A novel conveys ideas, emotions, and narrative. Two authors writing about the same historical event will produce entirely different works. But two programmers implementing the same mathematical function will produce code that is, at a structural level, the same. The difference in syntax between languages is akin to the difference between writing “2 + 2 = 4” and “two plus two equals four,” or in the reverse Polish notation, or whatever else. It is not two distinct creative expressions: it is one mathematical truth expressed in two notations.

Copyright law is built on a categorical distinction: creative works get copyright; functional works get patents. A bridge blueprint is functional. A cake recipe is functional. A mathematical formula is functional. None of these can be copyrighted. Yet software, which is nothing more than an elaborate sequence of mathematical instructions, has been shoehorned into the “literary work” category for want of a better legal box to put it in.

Code is Mathematics

At its core, source code is a set of instructions for a computer to execute. It is, for all practical purposes, indistinguishable from a mathematical algorithm. Consider the following:

func fibonacci(n int) int {
    if n <= 1 {
        return n
    }
    return fibonacci(n-1) + fibonacci(n-2)
}

This is not a creative work in any meaningful sense. It is a direct implementation of a mathematical sequence that has been known since the 13th century. The same function could be written in a dozen different programming languages, each looking slightly different, but all expressing the same underlying algorithm. If I translate a novel from English to Polish, I have created a derivative work that requires the original author’s permission. But if I translate an algorithm from Python to Go, have I done anything creative? Or have I merely transcribed a mathematical truth into a different notation?

This is not an abstract question. In 2014, two district courts in the United States ruled in Oracle v. Google that the structure, sequence, and organisation of an API could be copyrighted. This decision rightfully sent shockwaves through the software industry because it suggested that the very way code is organised – that is, the hierarchy of packages, classes, and methods – could be considered a creative expression rather than a functional one. It took years of litigation and a Supreme Court decision in 2021 to establish that fair use applied in that specific case. The fundamental question of whether APIs are copyrightable at all remains unsettled in many jurisdictions, both in and outside the United States.

⚠️
If I write a function called calculateTax(income) that computes your income tax based on a government formula, am I expressing creativity? Or am I merely encoding an objective mathematical relationship that produces the same result regardless of who writes it?

What Stallman Said

Richard Stallman, the founder of the GNU Project and the Free Software Foundation, has spent decades arguing against copyright on software. His 1992 essay “Why Software Should Be Free” remains the most comprehensive case against software ownership ever written. His arguments are worth examining not because he is infallible, but because he has thought about this problem longer and more carefully than almost anyone else.

Refuting the Owner’s Arguments

Stallman identifies two arguments that software owners typically offer in defence of their power: the emotional argument and the economic argument.

The emotional argument goes like this: “I put my sweat, my heart, my soul into this program.

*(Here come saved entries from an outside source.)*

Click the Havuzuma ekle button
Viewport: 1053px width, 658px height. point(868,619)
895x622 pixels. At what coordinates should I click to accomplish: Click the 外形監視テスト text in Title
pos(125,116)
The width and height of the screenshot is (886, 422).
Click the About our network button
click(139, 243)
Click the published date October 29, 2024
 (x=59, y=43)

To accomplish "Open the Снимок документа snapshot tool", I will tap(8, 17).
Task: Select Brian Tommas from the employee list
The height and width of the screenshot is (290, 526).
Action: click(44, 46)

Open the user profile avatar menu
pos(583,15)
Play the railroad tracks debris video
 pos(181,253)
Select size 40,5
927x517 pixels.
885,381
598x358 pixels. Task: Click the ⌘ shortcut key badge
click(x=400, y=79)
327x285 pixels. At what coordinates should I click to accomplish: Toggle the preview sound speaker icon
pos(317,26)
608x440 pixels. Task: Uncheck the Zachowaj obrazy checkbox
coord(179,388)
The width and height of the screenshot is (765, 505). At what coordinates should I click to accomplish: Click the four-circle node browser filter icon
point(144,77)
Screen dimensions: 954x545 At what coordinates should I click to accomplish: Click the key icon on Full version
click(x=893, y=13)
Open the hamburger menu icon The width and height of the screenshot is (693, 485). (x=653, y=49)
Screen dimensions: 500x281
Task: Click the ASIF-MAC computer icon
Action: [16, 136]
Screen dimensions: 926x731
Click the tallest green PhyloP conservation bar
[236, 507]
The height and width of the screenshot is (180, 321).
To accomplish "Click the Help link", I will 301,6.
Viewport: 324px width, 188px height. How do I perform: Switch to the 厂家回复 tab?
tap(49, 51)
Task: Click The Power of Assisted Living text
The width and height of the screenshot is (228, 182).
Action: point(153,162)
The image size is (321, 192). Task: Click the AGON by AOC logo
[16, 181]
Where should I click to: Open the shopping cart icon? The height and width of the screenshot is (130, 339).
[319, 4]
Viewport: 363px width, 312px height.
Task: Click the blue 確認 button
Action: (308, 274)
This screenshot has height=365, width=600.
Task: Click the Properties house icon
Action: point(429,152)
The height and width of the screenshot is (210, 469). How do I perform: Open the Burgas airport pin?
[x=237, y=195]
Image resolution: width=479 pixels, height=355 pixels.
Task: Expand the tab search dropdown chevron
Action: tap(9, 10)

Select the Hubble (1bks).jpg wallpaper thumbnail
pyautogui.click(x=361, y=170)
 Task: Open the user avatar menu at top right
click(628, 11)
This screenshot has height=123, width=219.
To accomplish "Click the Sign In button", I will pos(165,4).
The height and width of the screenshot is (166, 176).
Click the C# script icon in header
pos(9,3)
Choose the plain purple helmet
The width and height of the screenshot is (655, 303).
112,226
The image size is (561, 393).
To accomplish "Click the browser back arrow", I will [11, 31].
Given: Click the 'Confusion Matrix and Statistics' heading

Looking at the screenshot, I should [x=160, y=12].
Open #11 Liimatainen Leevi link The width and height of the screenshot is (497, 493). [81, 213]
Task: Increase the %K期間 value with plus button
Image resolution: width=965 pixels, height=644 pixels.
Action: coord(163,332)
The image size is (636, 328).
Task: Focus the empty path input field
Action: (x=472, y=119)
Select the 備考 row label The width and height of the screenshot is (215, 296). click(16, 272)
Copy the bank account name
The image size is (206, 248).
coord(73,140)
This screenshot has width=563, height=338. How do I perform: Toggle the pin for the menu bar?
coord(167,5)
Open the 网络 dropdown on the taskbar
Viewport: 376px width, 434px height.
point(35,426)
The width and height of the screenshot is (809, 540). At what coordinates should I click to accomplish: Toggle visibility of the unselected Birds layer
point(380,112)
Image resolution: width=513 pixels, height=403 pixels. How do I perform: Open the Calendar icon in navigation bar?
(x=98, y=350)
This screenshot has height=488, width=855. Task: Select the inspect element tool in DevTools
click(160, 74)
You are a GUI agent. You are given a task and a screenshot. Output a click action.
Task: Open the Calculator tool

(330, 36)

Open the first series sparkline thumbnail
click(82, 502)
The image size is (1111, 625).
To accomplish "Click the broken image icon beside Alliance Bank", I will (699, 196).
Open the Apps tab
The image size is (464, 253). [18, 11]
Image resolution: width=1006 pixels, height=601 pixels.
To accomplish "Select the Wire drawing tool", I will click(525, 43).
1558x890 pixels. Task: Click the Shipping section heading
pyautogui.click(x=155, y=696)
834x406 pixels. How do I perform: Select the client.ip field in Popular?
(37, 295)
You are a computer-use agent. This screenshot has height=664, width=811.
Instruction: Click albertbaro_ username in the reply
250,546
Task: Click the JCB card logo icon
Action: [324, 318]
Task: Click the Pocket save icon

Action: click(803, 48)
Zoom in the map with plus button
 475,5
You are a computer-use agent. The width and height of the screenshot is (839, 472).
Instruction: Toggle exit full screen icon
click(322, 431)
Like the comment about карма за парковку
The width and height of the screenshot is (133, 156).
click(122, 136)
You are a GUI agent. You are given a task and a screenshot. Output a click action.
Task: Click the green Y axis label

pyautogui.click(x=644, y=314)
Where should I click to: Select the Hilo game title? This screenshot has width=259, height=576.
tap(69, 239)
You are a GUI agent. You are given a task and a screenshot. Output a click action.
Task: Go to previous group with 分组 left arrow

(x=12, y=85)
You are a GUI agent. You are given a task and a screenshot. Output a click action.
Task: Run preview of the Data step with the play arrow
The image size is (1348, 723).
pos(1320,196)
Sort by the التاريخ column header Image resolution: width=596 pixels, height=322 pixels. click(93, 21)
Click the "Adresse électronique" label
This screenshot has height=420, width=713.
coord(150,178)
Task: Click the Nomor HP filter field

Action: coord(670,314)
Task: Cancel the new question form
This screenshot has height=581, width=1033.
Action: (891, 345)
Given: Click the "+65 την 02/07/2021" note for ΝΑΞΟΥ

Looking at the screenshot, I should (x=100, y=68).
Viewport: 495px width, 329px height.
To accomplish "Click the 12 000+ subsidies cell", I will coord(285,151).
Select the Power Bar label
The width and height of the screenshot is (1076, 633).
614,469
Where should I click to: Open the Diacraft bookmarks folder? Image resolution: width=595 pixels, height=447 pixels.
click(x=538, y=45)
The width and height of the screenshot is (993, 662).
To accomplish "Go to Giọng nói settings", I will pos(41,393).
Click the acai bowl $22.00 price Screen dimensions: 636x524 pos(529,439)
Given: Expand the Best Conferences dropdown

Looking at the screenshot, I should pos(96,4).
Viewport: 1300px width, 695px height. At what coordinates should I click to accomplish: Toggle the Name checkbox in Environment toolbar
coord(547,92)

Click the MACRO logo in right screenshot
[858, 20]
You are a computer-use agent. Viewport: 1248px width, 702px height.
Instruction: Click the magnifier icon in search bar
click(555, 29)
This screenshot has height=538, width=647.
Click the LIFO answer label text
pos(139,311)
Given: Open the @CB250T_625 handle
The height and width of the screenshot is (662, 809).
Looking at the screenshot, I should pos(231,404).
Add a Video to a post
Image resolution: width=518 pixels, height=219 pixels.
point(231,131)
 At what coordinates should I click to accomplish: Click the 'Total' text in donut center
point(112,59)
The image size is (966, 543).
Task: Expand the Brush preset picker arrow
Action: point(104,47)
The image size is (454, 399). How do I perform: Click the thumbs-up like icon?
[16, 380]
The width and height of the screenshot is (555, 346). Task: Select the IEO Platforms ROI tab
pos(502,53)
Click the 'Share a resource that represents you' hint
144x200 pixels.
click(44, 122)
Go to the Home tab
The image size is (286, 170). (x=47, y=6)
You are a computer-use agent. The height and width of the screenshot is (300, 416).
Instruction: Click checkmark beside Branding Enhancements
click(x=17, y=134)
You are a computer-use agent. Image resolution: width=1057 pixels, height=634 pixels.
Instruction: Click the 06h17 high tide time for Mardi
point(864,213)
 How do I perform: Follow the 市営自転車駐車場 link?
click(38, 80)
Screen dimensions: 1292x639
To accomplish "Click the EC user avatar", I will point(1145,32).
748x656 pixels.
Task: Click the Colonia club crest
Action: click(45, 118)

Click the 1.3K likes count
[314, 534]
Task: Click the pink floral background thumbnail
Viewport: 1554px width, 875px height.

It comes from me, and it’s mine!” Stallman dismisses this as an attachment that programmers cultivate when it suits them. Consider how willingly the same programmers sign over all rights to a large corporation for a salary, at which point the emotional attachment mysteriously vanishes. The great artists and artisans of medieval times did not even sign their names to their work. What mattered was that the work was done and the purpose it would serve.

The economic argument is more insidious: “If you don’t allow me to get rich by programming, then I won’t program at all. You’ll be stuck with no programs!” Stallman calls this a bluff, but more importantly he identifies the fallacy in its framing. The argument compares only two outcomes: proprietary software versus no software. It assumes there are no other possibilities. This begs the question entirely. The linkage between software development and ownership is not inherent. It is a consequence of the specific legal policy under scrutiny.

The Toll Road Analogy

To illustrate why this matters, Stallman draws an analogy to road construction. It would be possible to fund all roads with toll booths at every corner. This would provide a great incentive to improve roads, but a toll booth is an artificial obstruction to smooth driving. Artificial, because it is not a consequence of how roads or cars work. Roads without toll booths are cheaper to construct, cheaper to run, safer, and more efficient to use. A toll road is not as good as a free road.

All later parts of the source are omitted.